Swin Transformer

[ cyclic-shift instance-segmentation object-detection self-attention local semantic-segmentation shifted-window deep-learning image-classification transformer window swin-transformer ]

ViT provides the possibilities of using transformers along as a backbone for vision tasks. However, due to transformer conduct global self attention, where the relationships of a token and all other tokens are computed, its complexity grows exponentially with image resolution. This makes it inefficient for image segmentation or semantic segmentation task. To this end, twin transformer is proposed in Swin Transformer: Hierarchical Vision Transformer using Shifted Windows, which addresses the computation issue by conducting self attention in a local window and has multi-layers for windows at different resolution.

**PROVIDED RECORDS**
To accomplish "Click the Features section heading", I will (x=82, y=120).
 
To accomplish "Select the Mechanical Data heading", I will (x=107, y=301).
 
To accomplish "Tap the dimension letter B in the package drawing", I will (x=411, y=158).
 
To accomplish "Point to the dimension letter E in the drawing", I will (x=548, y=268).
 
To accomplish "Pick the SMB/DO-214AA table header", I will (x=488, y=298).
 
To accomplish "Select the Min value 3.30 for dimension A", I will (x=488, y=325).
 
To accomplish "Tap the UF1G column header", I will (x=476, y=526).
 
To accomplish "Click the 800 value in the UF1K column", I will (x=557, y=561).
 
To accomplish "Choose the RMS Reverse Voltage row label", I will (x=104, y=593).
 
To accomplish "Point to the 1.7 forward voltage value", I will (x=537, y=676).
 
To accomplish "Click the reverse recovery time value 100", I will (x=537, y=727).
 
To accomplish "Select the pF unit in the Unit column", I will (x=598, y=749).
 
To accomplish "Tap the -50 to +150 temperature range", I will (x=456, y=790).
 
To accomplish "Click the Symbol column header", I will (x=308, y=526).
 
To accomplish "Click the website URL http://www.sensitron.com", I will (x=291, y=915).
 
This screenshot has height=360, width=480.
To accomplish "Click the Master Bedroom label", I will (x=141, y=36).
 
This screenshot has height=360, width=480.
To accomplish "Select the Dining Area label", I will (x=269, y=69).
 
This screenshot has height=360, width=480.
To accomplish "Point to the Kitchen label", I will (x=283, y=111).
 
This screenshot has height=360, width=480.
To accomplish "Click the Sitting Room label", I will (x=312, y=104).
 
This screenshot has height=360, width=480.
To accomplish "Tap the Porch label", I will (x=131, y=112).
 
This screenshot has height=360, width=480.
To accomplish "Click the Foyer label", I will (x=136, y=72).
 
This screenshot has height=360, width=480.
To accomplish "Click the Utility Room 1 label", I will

**PROBLEMS TO SOLVE**
1 > Which tags in the bracketed tag line of the Swin Transformer write-up are a single word with no hyphen?
2 > Please reproduce the section of the Swin Transformer write-up that begins with the words "[ cyclic-shift instance-segmentation" and ends with "at different resolution.".
3 > Extend the Swin Transformer write-up with a few more paragraphs, starting right after its final sentence.

**ANSWERS TO THE EXERCISE**
1 > local, transformer, window

2 >
[ cyclic-shift instance-segmentation object-detection self-attention local semantic-segmentation shifted-window deep-learning image-classification transformer window swin-transformer ]

ViT provides the possibilities of using transformers along as a backbone for vision tasks. However, due to transformer conduct global self attention, where the relationships of a token and all other tokens are computed, its complexity grows exponentially with image resolution. This makes it inefficient for image segmentation or semantic segmentation task. To this end, twin transformer is proposed in Swin Transformer: Hierarchical Vision Transformer using Shifted Windows, which addresses the computation issue by conducting self attention in a local window and has multi-layers for windows at different resolution.

3 >
Network Architecture

The image below described the architecture of the swin transformer:

Screen Shot 2021-04-11 at 5.24.16 PM

For input:

It first splits an input RGB image into non-overlapping patches by a patch splitting module, like ViT. Each patch is treated as a “token” and its feature is set as a concatenation of the raw pixel RGB values. The paper uses \(4\times4\) patches;
A linear embedding projects the each patch (\(1\times48\)) to a \(1\times C\) feature vector. C could be 96, 128 and 192, depends on network size.

Swin Transformer is built by replacing the standard multi-head self attention (MSA) module in a Transformer block by a module based on shifted windows. A Swin Transformer block consists of a shifted window based MSA module, followed by a 2-layer MLP with GELU non- linearity in between. A LayerNorm (LN) layer is applied before each MSA module and each MLP, and a residual connection is applied after each module.

Self Attention in Non-overlapped Windows

One of the major contributions of swin transformer is that it proposes to perform self attention in a local window instead of globally (each red box as shown below). The windows are arranged to evenly partition the image in a non-overlapping manner and each window contains \(M\times M\) patches (M=7 in the paper).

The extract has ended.